En 2017, Ivanhoé Cambridge avait pris l’engagement de réduire son intensité carbone de 25% d’ici 2025. Nous avions déjà atteint une réduction de près de 20% en 2019. C’est pourquoi cette cible a été relevée à 35%. Depuis 2017, Ivanhoé Cambridge a augmenté de près de 200% ses investissements sobres en carbone, soit 14,6B CAD (au 31 décembre 2020).

 

Comment la durabilité se traduit-elle économiquement chez Ivanhoé Cambridge ?

Nous souhaitons opérer un alignement plus qu’une opposition entre performance durable et performance financière.

La pérennité de notre portefeuille nous aidera à bien performer dans les années à venir et saisir ces occasions nécessite d’intégrer le climat dans notre analyse d’investissement et dans la gestion de nos actifs.

Nous considérons que ces engagements constituent une stratégie de création de valeur. Promouvoir l’efficacité énergétique et l’innovation dans l’opération de nos bâtiments, c’est contribuer à prolonger leur durée de vie (« future-proofing »), réduire les risques d’obsolescence et anticiper de futures règlementations et coûts liés au carbone.

Nos bons résultats en matière de décarbonation nous permettent d’augmenter nos financements verts, dont les conditions sont en partie liées à notre intensité carbone. Par exemple, plus l’intensité carbone de notre portefeuille est faible, moindre est le coût de notre dette. Notre ambition est d’accroitre et de diversifier ces financements.

 

Comment intégrez-vous le climat dans vos investissements ?

Le climat est systématiquement intégré dans notre analyse d’investissement pour toutes nos nouvelles transactions, ainsi que notre gestion d’actifs : chaque transaction est évaluée en fonction des risques climatiques et de son impact sur l’empreinte carbone de notre portefeuille et sur nos cibles.

La majorité de nos quelques 1,100 propriétés est également évaluée en fonction de son exposition aux risques climatiques actuels et futurs.

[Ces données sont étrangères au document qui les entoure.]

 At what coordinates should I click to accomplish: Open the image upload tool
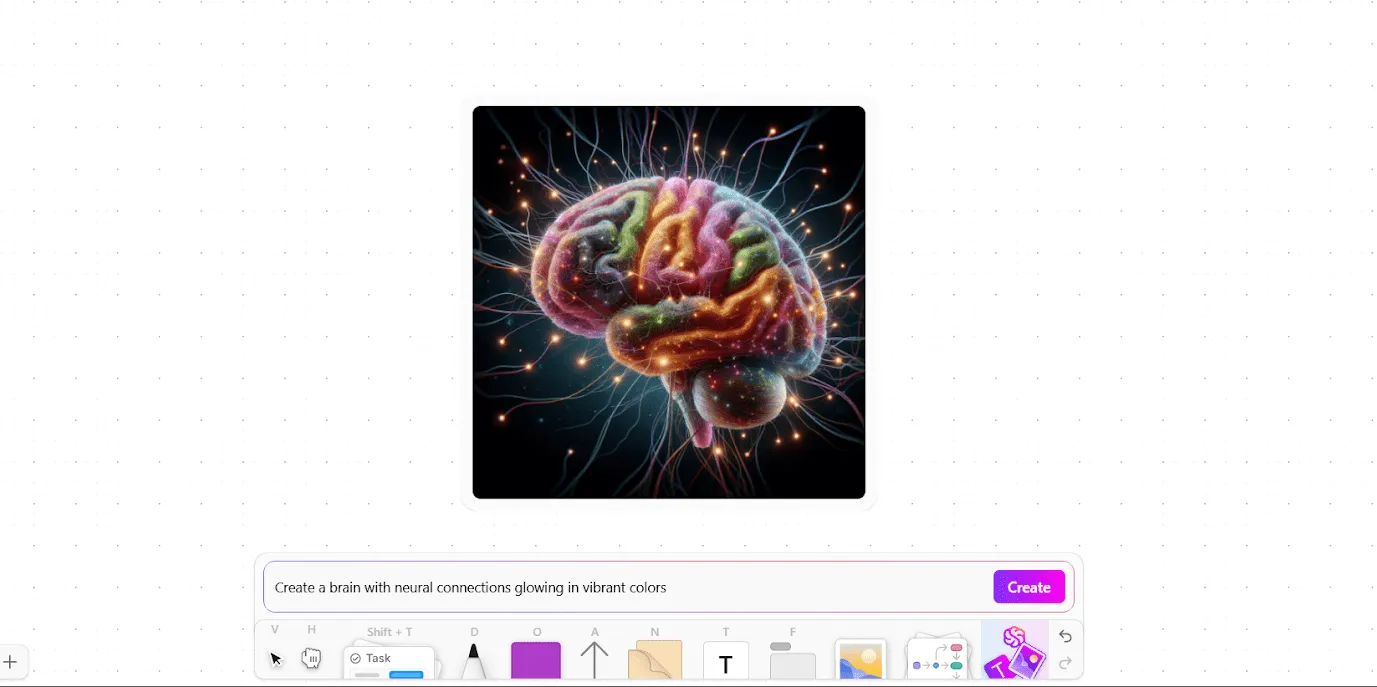861,660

Les changements climatiques ont et auront un impact sur le risque et les rendements de notre portefeuille. Nous évaluons ces impacts selon 2 dimensions : 1) l’atténuation des changements climatiques (efficacité énergétique, énergie propre, matériaux de construction comme le bois (CLT) qui entraînent des réductions d’émissions de carbone liées à la construction et à l’exploitation de nos propriétés ; 2) l’adaptation climatique, c’est-à-dire l’optimisation de la résilience de nos propriétés dans un contexte de changements climatiques, par exemple à l’image des risques d’inondation dans certaines régions.

 

Un sacré défi vous attend. Quelles sont les prochaines étapes ?

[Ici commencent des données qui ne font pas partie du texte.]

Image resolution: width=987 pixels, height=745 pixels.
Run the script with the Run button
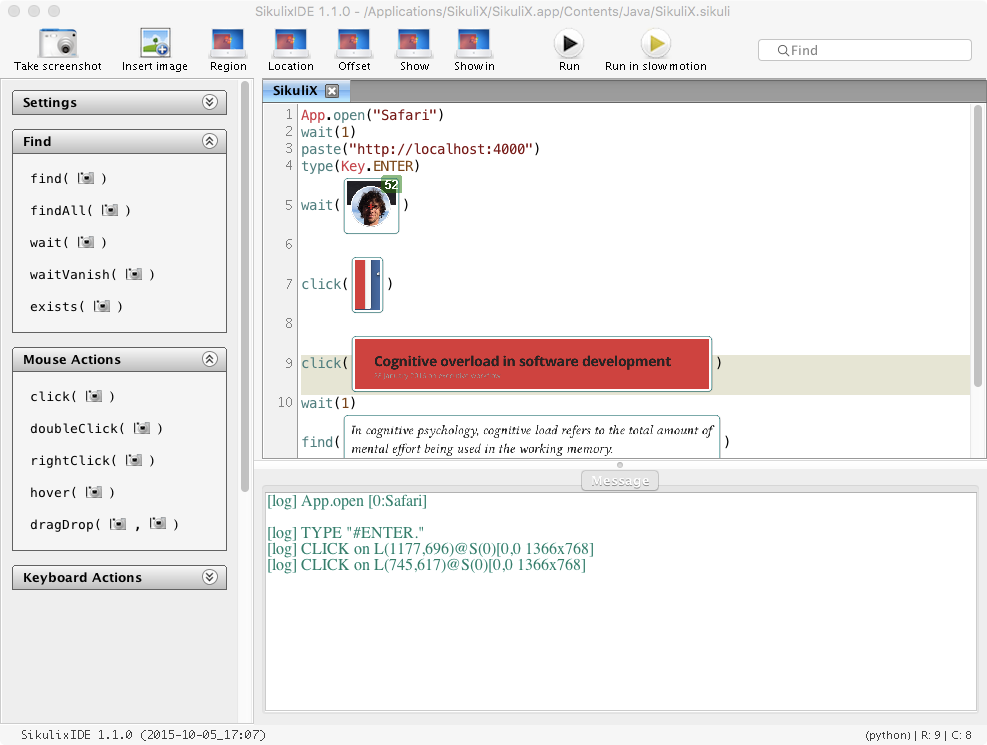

Nous voyons tout cela comme une progression.

Aujourd’hui, notre stratégie est principalement axée sur le carbone opérationnel lié à la consommation énergétique de nos propriétés. D’ici les deux prochaines années, nous travaillerons également sur le carbone associé à la construction, particulièrement au regard des matériaux utilisés.

Nous fixons un cap : nous ne prétendons pas avoir toutes les réponses aujourd’hui, mais nous croyons que nos récentes réalisations et cette cible ambitieuse et réaliste nous donnent un bon départ.